By Neil Pederson
the main portion of the 2010 field season went out like a lamb yesterday, no Mongolian pun intended. we traveled the Millennial Road to check out a site I spotted a few weeks ago and look for other sites that might help fill in a part of the northern portion of our climate network. on the third viewing from afar, it looked better than the first two. however, what we could not see was a fence on the eastern end of this rocky, elevated valley nor the chained gate on the dirt road leading into the site:
fences and, especially with gates, are new things in Mongolia. most land is open to the public, so to speak. it turns out that the owner is a famous lama and sculptor. our leader on this trip, Professor Dima [pic below], compared the owner to Zanabazar, a famous artist and lama in Mongolian history. also, the modern lama-artist is building a new monastery on his little cul-de-sac in this corner of the world.
the owner went back to town that morning, but we were allowed on site by the owner’s gatekeeper because Dima said we wanted to take pictures of the unique rock formations and the trees sitting on the rocks. after getting in we asked permission from the construction workers to do the same. it was agreeable to them for us to tour the site. but, given the elevated status of this site and our unusual appearance and request, we decided to hold off on any sampling until we get permission to sample by the owner.
after a wonderful autumn hike while scouting out the site, autumn was in the air and yellow birch leaves were on the ground, it was hard to drive away with no samples. it was a nearly ideal site in a great location for our research needs.
there is always next yr, correct?
this yr turned out great! we sampled >1400 trees in a wide swath of Mongolia, from Urgun Nars to past Sologotyin Davaa [east to west], and from the Tuul Gol watershed in the south to near the Russian border at Tujyin Nars. big cheers to the whole crew: Byamba, Tom & Cari who arrived first and spent most of their summer in Mongolia.
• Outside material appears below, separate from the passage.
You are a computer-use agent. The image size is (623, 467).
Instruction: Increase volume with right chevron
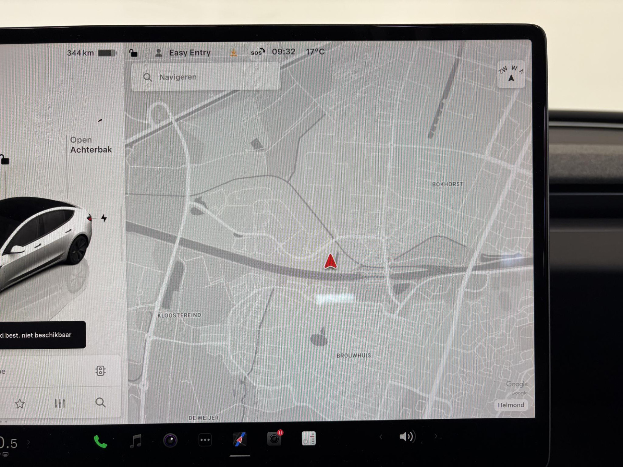coord(436,436)
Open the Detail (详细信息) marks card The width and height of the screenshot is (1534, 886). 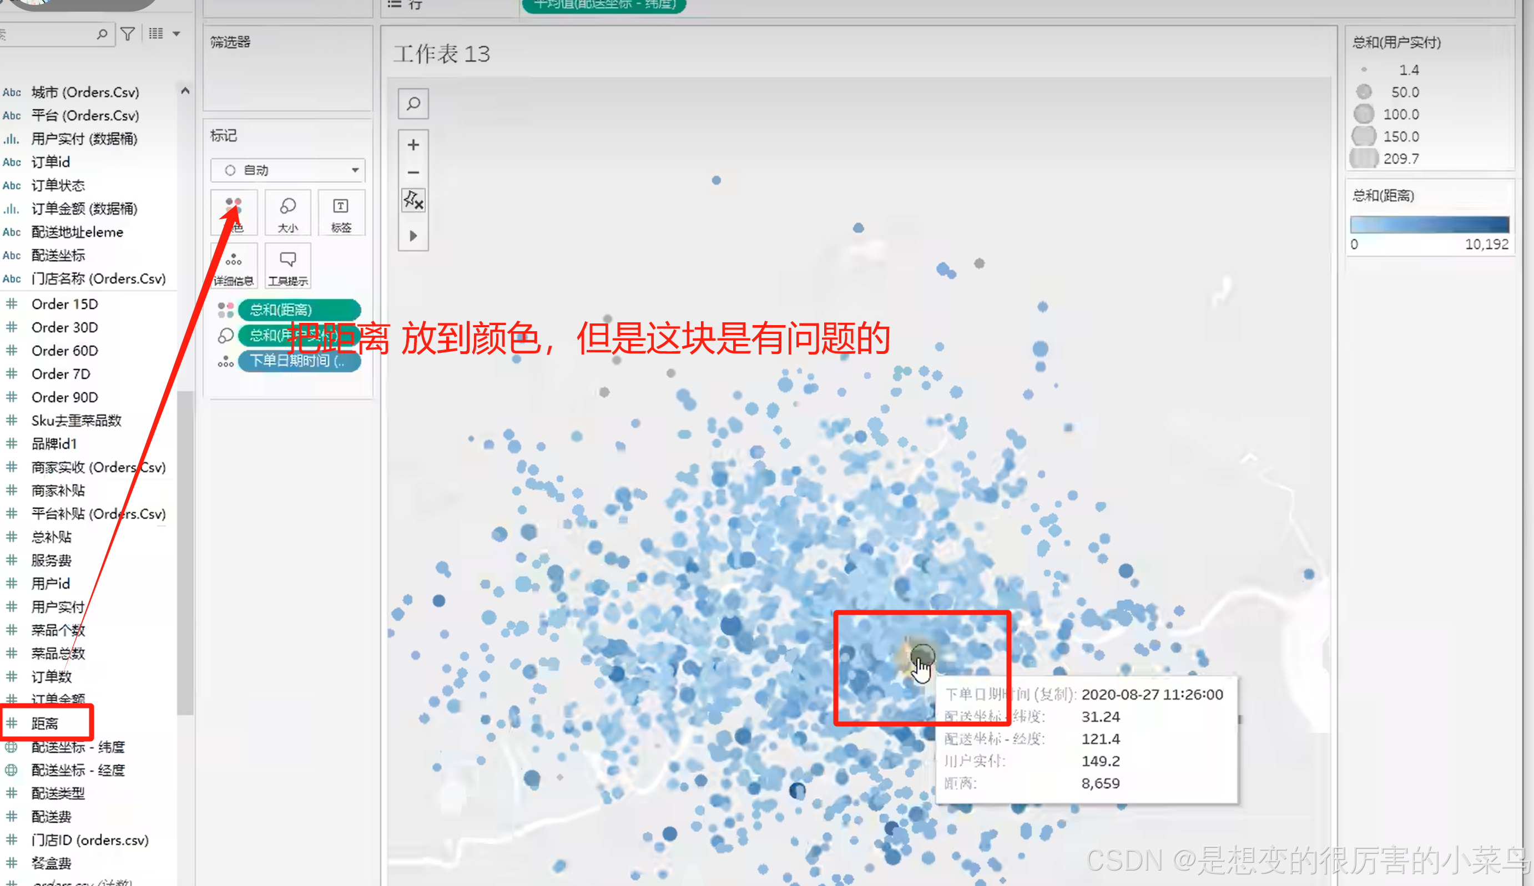pyautogui.click(x=234, y=266)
Enkhbat, engineer and Renaissance Mongolian who drove long days on the roughest road, cooked scrumptious meals, made peace with the ants and introduced us to the world of Mongolian Road Trance Tripping. Peter, who sampled the eastern portion of our network before battling a bit of an illness. Amy, who fiercely led what might have led the toughest portion of the summer: insects, rain on cold days, a windstorm, snow, terrible roads and a co-leader who dropped like a fly a couple of times. and, a big thanks to Ashley for volunteering her time and money for our September sampling. it certain made the sampling that much easier and better!
Most of all, we could not have completed the long summer without the leadership of Dr. Baatarbileg and his great set of students assisting us, most notably, star quarterback, Bayaraa, his sidekick Galaa, who made sure no food went to waste and Uyanga, whose assistance at the margins of this field season are extremely valuable to the success of this project.
now, some pix from the Lama Cul-de-Sac:
Bayaraa on the QB perch with the western valley in the background.
Bayaraa emerging from a wolf cave?
the main formation that drew my attention from the Millennial Road
the west side of the main rock outcrop. note a couple oldish looking trees and low forest density. it seems a large fire, producing 15-25′ fire scars, thinned the woods.
full pan of the western valley. note the unbroken forest to the southwest and on the far mountain range.
west valley view
a few words about Dr. Dima. first, i want to call him Professor Dima because he embodies the great patience, tolerance, wisdom and intelligence you want from your favorite professor.
luckily, i met Professor Dima within the first week of my first visit to Mongolia in 1998 at a small conference at Terelj. at that time his hair was much longer. and, as i recall, it stood out almost like a headdress. and, for the longest time he held that epic stoicism that Mongolians are well know for. he is stout, but in a muscular kind of way like many Mongolians. he looked fierce. it was easy to envision him on horseback as a part of Chinggis’ great army. he was intimidating.
by the end of that trip, or perhaps on my second visit, his placid mask melted and the kind, patient and intelligent man you are getting a glimpse of above was revealed. at the time, during Mongolia’s post-communism hunger period, he told me that there was no money for him to conduct research. he studied biophysics and was perhaps the most intelligent scientist i had met [oh, and he speaks Mongolian, Russian, Japanese and English]. his intellect is impressive and i was saddened that he could not conduct his research. it must have been frustrating.
i am happy to say his career has risen. he is collaborating with people in Japan and is heavily involved with the first eddy-flux tower in Mongolia, which measures how a forest ‘breathes in’ CO2 and ‘exhales’ oxygen. i am thrilled at his success. i was taken back when he told me this year that he would retire in about 3 yrs. i told him he was too young. he then informed me that he had been teaching for 35 yrs. well, he has certainly earned retirement. [i swear he looks in the lower to mid-50s, not lower 60s. i would have guessed 12 yrs ago he was in his late-30s – that is how robust he looked. his age is starting to peak out now].